Figure 3.

ADD1 phosphorylation at S12 and S355 is required for its interaction with the motor domain of Myo10. (A) The cell lysates prepared from HeLa cells or those stably expressing FLAG-ADD1 were incubated with anti-FLAG M2 affinity resins. The bound proteins were eluted from the resins with FLAG peptides and analyzed by immunoblotting (IB) with anti-Myo10 or anti-FLAG. WCL, whole-cell lysates. (B) GFP-fused Myo10 (GFP-Myo10) and mutants were transiently expressed in HEK293 cells and were analyzed by immunoblotting with anti-GFP. The scheme shows the domain structures of GFP-Myo10. CC, coiled-coil domain; PEST, polypeptide enriched in proline, glutamic acid, serine, and threonine residues. (C and D) FLAG-ADD1 was transiently coexpressed with GFP-Myo10 or its mutants in HEK293 cells. GFP-Myo10 was immunoprecipitated (IP) by anti-GFP, and the immunocomplexes were analyzed by immunoblotting with anti-FLAG or anti-GFP. (E) GFP-Myo10-N was transiently coexpressed with (+) or without (−) the FLAG-ADD1Δtail mutant in HEK293 cells. The cell lysates were incubated with anti-FLAG, and the immunocomplexes were analyzed by immunoblotting with anti-GFP or anti-FLAG. (F) GFP-Myo10-N was transiently coexpressed with FLAG-ADD1 or its mutants in HEK293 cells. FLAG-ADD1 was immunoprecipitated by anti-FLAG, and the immunocomplexes were analyzed by immunoblotting with anti-GFP or anti-FLAG. (G) HeLa cells were infected with lentiviruses expressing shRNAs to Myo10 (sh-Myo10 #1 and sh-Myo10 #2) or to luciferase (sh-Luc.) as a control.
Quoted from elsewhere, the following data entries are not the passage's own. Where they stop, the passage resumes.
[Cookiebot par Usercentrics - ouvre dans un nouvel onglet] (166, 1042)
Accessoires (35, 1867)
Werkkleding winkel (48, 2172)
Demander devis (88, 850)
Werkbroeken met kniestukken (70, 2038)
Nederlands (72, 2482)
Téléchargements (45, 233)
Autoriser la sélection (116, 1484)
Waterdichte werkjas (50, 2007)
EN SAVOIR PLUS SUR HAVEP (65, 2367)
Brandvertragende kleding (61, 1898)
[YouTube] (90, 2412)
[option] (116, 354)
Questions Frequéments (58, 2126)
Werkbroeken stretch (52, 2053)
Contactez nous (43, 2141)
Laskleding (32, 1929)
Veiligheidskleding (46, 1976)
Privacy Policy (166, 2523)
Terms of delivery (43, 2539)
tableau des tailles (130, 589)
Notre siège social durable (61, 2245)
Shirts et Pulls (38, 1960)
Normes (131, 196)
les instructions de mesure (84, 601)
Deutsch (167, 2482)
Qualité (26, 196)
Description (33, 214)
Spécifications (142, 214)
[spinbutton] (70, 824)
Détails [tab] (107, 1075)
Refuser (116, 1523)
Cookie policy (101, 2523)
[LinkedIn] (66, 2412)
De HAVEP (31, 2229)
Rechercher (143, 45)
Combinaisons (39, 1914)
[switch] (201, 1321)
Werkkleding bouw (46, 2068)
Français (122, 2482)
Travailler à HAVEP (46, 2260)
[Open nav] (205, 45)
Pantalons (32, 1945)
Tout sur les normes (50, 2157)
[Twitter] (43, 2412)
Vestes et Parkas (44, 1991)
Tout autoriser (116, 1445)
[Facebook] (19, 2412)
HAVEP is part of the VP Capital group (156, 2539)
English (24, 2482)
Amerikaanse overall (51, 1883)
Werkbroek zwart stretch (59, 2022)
The expression levels of Myo10, ADD1, and β-tubulin (as a loading control) were analyzed by immunoblotting with the indicated antibodies. (H) The cells, as in G, were stained for ADD1, α-tubulin, and DNA. Arrows indicate misaligned chromosomes. The percentage of ADD1 association with mitotic spindles in the total number of mitotic cells counted was measured (n > 270). Values (means ± SD) are from three independent experiments. **, P < 0.01. Bars, 5 µm.